The Weiser House

Martha Ricky Weiser and her family moved to Boulder in 1956. She became a community activist, was the first woman director of the Shakespeare Festival and an avid member of the Society for Creative Anachronisms. The family chose this 240 acre property because of their interest in falconry. Ricky campaigned for the development of the Colorado National Areas designation, and in 1979 her land was designated the White Rocks State National Area. 

The home rests above a natural rock outcropping.

The home rests above a natural rock outcropping.

Ricky chose architect L. Gale Abels to design the house that would accommodate her family, her love of falconry and appreciation of architecture and nature.  Abels was a graduate of Harvard where he studied under Walter Gropius, founder of the Bauhaus School and pioneer in modern architecture. He worked with the firm of Eero Sarrinen, FAIA in Detroit, Michigan. Abels moved his family to Boulder in 1958 and started his own firm here In 1963. He was an avid glider pilot and founding member of Soaring Society of Boulder. 
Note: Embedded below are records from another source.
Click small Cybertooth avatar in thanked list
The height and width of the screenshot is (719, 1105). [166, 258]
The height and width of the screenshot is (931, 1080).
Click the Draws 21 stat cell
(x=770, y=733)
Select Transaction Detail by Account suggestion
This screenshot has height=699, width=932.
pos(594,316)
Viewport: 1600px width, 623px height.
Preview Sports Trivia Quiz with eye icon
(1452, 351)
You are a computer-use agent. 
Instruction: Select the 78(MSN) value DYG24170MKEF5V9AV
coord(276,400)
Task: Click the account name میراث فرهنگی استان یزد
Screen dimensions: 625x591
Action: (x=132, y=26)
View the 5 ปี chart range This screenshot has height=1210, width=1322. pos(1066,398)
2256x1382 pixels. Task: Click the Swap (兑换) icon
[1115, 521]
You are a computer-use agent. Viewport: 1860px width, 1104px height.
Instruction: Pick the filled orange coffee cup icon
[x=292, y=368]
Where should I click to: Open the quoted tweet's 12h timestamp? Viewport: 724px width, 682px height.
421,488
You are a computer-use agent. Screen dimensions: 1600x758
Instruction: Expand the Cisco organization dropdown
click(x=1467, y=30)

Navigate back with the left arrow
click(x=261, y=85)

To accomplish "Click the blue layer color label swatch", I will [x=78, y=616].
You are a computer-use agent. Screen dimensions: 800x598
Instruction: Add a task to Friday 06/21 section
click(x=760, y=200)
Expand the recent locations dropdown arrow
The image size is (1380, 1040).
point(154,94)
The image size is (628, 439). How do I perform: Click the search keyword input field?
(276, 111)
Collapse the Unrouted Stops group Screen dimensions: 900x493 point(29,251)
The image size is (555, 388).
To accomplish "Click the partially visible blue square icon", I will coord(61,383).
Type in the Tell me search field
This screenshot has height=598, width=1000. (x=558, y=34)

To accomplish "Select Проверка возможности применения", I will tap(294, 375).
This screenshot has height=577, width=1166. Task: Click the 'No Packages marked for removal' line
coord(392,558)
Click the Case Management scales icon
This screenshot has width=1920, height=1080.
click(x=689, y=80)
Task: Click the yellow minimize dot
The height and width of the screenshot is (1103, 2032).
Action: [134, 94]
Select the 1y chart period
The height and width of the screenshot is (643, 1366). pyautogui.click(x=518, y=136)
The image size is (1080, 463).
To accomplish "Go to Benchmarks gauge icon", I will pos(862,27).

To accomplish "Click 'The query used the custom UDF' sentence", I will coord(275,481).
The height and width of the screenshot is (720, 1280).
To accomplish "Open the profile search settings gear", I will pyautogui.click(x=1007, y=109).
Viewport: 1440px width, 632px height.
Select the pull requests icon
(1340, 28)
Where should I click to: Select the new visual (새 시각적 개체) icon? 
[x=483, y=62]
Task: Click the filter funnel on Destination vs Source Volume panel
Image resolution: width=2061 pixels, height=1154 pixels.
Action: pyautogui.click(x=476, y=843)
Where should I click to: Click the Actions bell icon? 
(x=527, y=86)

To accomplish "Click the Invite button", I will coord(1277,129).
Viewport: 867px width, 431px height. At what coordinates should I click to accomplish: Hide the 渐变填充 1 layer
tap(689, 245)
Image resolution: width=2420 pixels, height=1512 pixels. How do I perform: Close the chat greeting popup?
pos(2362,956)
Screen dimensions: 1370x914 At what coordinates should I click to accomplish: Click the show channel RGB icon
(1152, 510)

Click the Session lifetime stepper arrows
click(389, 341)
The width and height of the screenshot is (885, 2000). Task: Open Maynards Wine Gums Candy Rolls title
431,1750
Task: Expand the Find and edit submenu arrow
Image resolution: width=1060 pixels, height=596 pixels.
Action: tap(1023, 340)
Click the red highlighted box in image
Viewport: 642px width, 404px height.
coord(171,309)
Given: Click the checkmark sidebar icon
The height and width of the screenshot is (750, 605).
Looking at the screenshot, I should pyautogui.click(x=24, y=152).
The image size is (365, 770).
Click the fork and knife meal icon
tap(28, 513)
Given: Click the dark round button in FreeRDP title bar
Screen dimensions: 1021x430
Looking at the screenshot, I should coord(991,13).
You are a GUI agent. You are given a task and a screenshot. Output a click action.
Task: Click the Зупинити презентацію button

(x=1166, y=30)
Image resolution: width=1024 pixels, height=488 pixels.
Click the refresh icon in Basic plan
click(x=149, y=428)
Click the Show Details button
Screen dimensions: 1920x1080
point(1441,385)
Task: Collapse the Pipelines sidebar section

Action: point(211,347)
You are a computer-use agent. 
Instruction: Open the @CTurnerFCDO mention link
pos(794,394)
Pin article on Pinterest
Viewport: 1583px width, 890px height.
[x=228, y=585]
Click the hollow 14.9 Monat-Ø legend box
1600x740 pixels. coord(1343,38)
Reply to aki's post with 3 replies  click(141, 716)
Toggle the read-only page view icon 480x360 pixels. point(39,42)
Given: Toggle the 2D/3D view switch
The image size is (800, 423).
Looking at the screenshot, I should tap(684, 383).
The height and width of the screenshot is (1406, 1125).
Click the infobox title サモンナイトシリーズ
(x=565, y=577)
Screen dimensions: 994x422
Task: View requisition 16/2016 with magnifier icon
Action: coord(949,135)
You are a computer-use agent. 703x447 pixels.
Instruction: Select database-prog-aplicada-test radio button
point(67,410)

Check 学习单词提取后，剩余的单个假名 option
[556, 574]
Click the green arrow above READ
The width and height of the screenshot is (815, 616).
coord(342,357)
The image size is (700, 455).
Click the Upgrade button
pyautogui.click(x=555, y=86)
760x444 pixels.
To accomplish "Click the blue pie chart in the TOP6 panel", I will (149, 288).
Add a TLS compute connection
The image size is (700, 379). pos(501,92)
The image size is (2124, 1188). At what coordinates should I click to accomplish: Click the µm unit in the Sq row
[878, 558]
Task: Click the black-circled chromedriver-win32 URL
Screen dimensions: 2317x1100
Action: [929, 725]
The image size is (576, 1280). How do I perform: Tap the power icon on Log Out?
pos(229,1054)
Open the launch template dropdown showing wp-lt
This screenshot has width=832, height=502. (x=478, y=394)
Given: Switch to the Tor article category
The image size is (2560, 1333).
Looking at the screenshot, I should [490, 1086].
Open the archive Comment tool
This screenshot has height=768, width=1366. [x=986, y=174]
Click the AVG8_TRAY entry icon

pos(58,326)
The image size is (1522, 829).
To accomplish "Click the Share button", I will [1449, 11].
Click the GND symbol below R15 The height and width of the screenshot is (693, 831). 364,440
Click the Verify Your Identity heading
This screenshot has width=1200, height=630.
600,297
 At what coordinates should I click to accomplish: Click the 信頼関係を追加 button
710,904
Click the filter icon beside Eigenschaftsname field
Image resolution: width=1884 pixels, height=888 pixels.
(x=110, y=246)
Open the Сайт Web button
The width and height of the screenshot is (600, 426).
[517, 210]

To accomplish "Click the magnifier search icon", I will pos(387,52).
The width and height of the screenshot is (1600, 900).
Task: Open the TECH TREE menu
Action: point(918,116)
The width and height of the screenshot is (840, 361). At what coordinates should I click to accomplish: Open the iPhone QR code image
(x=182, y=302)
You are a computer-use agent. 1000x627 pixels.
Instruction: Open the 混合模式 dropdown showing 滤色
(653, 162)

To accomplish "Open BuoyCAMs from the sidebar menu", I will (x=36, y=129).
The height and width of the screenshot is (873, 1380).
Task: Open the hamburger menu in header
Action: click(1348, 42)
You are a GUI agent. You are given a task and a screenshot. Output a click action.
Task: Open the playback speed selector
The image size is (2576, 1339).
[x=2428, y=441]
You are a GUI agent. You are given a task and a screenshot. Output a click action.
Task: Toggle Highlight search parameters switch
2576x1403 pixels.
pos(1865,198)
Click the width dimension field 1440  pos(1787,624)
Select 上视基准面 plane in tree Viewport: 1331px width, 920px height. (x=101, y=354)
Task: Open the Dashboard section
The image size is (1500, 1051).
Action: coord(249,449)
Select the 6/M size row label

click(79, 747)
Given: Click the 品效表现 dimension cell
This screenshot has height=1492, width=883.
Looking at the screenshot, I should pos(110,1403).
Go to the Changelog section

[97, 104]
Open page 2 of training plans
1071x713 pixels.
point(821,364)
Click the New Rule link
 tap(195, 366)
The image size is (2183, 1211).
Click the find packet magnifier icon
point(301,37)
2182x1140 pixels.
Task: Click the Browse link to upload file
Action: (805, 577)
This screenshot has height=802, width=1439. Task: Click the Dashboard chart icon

This mid century modern house was completed 1963 it has 2256 ft.² of living space. Some years after construction, Ricky hired Ables to design an enclosure for the upstairs porch. The rest of the structure was unchanged from its original construction. She was adamant that the house was placed so that it would not damage the white rocks and that the trees along Boulder Creek would block views of the stacks of the city power plant to the south. Other than a small vegetable garden on the east side of the house, all landscaping is natural. Ricky lived here until her death in 2002. 

OSMP acquired a conservation easement on the entire property in 1979. In 2011, the Weiser heirs wished to sell the land, and OSMP exercised its right of first refusal by purchasing the property for $4,000,000. The house was rehabilitated in 2012. Tenants take care of the house year round, but the property is open to the public only three months of the year because of a nearby eagle nesting closure. The house is on the State Register of Historic Places and an application for the National Register of Historic Places is currently under review by the National Park Service.